Selected passage:
▼▼▼

It may seem like a bizarre exception, but despite an entry bans introduced at Germany’s borders due to the coronavirus, this ban does not apply to asylum seekers, writes German weekly Junge Freiheit based on information from the Federal Ministry of the Interior.
Since the beginning of the last week, Germany introduced border controls at the border crossings with France, Switzerland, and Luxembourg over fears that coronavirus can spread further into the country.
The ban means that no foreigner can enter the country without a good reason, however, there are exceptions for the transport of goods, commuters, and asylum seekers.
This means that if a migrant, for example, travels to France or Switzerland via Italy, and reaches the German border, he only needs to apply for asylum and would then be allowed to enter Germany to carry on with asylum procedures.
On the other hand, French or Italians, who do not have permanent residence in Germany or work there, are turned away at the border and sent back to their countries. A spokeswoman of the Federal Ministry of the Interior confirmed this to a reporter from Junge Freiheit.
“At Germany’s EU external borders (airports and seaports), there has been no change in procedures. This also applies to the internal Schengen borders,” she said when asked whether asylum seekers can enter Germany.

▲▲▲

Entries shown:
▼▼▼

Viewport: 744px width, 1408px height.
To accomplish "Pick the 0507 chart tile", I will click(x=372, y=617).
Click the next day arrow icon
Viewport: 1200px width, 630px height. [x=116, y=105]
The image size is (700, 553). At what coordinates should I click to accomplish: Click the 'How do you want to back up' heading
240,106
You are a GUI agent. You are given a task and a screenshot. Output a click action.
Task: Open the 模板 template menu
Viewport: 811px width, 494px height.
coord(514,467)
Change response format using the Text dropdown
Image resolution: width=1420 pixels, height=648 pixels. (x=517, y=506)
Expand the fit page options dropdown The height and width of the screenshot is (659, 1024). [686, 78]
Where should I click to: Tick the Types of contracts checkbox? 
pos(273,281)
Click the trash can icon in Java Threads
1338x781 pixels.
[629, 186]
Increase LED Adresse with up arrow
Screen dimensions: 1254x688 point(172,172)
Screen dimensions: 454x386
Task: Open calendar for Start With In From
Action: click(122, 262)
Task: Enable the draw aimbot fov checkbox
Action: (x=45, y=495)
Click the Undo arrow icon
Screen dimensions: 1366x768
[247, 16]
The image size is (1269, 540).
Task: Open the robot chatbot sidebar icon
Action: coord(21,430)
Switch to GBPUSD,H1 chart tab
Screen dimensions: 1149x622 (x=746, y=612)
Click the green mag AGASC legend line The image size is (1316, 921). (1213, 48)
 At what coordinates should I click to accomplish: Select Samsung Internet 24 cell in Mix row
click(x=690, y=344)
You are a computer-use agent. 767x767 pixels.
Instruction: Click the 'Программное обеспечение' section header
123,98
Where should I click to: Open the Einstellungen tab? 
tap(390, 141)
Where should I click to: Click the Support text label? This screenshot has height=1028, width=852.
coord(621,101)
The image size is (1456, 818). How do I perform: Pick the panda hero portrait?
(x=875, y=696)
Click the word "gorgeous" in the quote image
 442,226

▲▲▲

Work task 1:
Summarize the article on Germany's coronavirus border ban in two sentences.
Work task 2:
List every country the article names.
Work task 3:
Answer from the article:
(a) Which publication reported the information?
(b) Who confirmed it to the publication's reporter?
(c) What happens at the border to French or Italians who do not live or work in Germany?
The items are not needed for this work.

Exercise output 1:
Germany introduced border controls at its crossings with France, Switzerland, and Luxembourg over fears that the coronavirus could spread further, barring foreigners from entering without a good reason. The ban makes exceptions for the transport of goods, commuters, and asylum seekers, so a migrant who applies for asylum at the border may enter, while French or Italians without permanent residence or work in Germany are turned away.

Exercise output 2:
Germany, France, Switzerland, Luxembourg, Italy

Exercise output 3:
(a) The German weekly Junge Freiheit.
(b) A spokeswoman of the Federal Ministry of the Interior.
(c) They are turned away and sent back to their countries.